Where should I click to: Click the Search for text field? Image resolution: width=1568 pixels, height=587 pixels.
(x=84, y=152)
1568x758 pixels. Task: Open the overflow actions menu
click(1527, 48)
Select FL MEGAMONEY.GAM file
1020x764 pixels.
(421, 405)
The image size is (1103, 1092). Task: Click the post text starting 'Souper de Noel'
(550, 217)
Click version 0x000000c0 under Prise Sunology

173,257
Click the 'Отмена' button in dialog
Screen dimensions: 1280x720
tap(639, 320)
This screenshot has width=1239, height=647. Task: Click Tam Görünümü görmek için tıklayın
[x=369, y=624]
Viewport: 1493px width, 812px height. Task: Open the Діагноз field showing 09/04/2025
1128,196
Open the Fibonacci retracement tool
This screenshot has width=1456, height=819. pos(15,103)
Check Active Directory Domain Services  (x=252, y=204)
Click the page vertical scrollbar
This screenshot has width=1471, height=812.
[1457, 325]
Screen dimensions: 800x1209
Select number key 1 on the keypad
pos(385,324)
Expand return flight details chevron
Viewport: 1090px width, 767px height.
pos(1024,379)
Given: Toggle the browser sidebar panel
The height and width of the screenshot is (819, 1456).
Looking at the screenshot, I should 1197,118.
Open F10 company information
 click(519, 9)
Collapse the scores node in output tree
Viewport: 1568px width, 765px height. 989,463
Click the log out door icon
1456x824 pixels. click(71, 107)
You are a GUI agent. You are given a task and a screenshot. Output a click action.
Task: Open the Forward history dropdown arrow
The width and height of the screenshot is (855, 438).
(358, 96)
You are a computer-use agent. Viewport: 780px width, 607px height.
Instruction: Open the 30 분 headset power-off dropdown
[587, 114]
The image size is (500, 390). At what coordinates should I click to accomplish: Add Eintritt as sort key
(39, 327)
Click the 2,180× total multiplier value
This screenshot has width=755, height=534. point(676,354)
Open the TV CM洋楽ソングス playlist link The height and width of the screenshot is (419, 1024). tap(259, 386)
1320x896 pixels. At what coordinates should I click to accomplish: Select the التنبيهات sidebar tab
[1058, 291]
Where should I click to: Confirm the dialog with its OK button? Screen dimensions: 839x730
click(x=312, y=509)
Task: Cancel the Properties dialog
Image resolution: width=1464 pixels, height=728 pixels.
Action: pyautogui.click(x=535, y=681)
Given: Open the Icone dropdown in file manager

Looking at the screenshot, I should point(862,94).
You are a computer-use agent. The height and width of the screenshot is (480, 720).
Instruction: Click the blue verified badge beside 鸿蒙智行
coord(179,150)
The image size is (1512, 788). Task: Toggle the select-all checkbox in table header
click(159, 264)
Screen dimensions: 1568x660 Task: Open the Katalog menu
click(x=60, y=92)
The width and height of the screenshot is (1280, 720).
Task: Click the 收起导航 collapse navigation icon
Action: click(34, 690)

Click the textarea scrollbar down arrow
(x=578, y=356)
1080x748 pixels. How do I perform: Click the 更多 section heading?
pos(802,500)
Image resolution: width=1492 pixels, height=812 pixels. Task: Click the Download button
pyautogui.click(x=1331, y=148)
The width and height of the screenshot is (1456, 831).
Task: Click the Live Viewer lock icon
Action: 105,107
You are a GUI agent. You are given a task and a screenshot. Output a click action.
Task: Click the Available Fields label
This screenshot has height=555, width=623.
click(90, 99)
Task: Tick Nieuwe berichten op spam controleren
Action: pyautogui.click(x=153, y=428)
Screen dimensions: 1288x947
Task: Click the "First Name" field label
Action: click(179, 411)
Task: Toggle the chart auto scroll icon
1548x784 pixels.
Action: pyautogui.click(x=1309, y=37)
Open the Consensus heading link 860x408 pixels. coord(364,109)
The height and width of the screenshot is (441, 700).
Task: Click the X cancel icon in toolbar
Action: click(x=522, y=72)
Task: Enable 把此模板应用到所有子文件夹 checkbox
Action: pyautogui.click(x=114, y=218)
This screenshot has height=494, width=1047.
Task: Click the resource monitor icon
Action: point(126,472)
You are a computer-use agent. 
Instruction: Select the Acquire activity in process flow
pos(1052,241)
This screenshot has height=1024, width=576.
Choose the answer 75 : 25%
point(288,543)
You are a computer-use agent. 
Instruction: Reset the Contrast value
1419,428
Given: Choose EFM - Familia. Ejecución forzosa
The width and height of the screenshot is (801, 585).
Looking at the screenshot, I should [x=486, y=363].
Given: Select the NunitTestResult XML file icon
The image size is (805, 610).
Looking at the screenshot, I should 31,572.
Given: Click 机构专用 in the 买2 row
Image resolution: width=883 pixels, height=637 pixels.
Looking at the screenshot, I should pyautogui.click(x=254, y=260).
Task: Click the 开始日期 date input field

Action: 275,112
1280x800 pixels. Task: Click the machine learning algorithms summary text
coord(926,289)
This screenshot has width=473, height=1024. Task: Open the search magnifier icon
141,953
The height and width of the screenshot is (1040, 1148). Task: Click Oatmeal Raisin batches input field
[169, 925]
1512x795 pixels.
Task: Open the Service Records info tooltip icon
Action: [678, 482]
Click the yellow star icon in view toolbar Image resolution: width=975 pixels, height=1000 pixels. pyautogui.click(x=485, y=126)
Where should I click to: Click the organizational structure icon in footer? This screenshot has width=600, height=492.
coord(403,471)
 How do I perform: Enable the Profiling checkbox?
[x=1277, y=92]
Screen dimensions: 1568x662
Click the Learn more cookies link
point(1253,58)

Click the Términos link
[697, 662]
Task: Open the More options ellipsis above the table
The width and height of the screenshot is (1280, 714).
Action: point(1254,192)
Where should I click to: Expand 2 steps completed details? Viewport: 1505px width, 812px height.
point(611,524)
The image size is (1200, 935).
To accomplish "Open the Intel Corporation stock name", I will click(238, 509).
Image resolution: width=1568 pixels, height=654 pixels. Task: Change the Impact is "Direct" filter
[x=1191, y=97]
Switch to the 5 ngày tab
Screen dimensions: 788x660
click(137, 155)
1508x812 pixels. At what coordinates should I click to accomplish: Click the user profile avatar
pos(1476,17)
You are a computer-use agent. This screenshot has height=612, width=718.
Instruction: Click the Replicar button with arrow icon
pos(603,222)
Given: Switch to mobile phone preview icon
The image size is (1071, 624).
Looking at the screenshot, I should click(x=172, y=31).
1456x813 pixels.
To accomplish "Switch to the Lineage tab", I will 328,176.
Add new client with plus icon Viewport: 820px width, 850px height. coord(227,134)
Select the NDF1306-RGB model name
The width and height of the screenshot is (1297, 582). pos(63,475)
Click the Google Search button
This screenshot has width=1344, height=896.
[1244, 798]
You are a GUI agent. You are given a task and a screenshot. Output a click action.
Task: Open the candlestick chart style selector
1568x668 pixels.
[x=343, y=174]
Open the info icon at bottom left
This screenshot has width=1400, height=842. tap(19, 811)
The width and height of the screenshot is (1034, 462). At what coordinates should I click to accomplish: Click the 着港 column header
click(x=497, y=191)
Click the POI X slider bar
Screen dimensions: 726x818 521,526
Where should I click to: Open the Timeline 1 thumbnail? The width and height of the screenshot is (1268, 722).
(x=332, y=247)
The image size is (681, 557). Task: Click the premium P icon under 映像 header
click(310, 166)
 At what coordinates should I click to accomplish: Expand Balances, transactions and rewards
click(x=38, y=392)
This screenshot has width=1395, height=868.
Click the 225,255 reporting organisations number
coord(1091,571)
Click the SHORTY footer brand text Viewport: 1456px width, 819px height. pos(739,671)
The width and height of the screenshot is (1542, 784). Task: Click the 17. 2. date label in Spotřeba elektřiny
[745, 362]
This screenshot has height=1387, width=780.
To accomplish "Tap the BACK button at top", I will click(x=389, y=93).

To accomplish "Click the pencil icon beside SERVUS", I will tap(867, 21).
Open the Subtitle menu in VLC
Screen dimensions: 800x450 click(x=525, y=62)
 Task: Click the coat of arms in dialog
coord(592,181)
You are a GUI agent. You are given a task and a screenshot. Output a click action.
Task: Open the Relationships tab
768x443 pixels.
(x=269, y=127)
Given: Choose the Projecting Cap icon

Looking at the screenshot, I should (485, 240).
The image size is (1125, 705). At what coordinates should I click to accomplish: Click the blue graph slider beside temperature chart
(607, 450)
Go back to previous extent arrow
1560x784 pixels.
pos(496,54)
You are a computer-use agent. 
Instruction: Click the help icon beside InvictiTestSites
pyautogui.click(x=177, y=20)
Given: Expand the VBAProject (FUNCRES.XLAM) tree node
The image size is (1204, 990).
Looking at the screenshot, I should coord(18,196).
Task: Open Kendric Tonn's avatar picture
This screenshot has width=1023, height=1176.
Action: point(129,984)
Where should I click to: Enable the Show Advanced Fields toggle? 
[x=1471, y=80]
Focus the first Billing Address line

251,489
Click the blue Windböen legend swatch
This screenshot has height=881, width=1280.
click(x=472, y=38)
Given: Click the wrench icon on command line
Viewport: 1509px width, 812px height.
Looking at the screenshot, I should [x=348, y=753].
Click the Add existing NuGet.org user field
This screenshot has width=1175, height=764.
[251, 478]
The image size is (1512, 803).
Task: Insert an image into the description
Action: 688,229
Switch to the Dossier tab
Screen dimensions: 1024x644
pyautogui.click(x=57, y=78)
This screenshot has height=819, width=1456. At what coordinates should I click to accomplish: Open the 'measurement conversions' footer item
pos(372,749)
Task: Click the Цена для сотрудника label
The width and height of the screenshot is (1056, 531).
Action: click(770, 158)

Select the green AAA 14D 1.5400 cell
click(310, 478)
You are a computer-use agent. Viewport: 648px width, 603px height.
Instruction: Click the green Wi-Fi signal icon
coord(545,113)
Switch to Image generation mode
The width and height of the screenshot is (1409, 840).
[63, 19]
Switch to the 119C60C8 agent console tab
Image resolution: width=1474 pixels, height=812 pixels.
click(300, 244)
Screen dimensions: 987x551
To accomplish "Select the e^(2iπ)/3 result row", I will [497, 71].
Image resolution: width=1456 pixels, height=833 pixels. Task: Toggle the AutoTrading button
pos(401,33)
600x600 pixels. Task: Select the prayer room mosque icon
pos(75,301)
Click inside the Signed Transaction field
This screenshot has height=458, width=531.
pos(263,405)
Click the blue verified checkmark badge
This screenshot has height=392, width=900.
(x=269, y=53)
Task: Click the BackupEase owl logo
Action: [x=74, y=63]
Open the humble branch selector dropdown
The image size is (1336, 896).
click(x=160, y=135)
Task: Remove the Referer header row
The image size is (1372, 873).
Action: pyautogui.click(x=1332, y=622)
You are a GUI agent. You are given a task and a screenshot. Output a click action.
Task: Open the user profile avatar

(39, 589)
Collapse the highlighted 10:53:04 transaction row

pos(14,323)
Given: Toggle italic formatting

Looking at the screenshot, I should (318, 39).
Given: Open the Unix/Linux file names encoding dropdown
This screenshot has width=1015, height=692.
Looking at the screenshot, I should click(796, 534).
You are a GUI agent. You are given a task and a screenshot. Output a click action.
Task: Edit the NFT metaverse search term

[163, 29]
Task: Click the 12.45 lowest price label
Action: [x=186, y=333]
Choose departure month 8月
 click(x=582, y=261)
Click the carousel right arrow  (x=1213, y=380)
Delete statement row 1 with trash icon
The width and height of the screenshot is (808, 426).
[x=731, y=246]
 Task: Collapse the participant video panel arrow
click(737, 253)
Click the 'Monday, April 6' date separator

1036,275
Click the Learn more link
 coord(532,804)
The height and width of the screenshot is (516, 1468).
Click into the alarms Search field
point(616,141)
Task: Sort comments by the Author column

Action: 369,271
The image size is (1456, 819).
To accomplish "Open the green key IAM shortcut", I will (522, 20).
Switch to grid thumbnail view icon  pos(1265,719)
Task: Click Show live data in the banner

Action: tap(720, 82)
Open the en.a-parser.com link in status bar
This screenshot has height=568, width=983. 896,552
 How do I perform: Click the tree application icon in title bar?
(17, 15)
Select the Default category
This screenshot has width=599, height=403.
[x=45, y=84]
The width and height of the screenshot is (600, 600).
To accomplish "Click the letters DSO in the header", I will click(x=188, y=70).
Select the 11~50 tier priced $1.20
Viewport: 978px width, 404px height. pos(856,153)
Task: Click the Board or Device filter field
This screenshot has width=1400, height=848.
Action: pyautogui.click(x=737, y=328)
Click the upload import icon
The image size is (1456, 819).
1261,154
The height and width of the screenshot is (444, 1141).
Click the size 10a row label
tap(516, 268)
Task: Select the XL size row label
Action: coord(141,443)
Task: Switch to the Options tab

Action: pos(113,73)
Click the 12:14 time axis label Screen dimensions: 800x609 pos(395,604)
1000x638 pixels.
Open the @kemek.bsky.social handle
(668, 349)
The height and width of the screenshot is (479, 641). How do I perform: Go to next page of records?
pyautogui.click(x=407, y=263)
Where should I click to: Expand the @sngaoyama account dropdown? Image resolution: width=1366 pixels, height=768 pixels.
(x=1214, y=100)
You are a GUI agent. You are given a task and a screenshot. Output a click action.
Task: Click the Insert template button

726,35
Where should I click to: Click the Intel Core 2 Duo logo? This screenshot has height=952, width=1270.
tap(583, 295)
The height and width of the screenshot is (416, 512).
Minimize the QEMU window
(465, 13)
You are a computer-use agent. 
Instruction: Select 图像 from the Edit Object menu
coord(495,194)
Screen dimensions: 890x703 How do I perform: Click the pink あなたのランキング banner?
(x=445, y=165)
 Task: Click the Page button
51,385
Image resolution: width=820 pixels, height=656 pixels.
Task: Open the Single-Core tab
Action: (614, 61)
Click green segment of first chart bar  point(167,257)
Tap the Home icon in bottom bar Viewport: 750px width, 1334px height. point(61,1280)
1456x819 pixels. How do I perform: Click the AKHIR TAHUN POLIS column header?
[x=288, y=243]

> What you are asked to do: Please reproduce the data from the line containing "The height and width of the screenshot is (1040, 1148)." through the line containing "coord(403,471)", both included, without any changes.

> Solution to this exercise:
The height and width of the screenshot is (1040, 1148). Task: Click Oatmeal Raisin batches input field
[169, 925]
1512x795 pixels.
Task: Open the Service Records info tooltip icon
Action: [678, 482]
Click the yellow star icon in view toolbar Image resolution: width=975 pixels, height=1000 pixels. pyautogui.click(x=485, y=126)
Where should I click to: Click the organizational structure icon in footer? This screenshot has width=600, height=492.
coord(403,471)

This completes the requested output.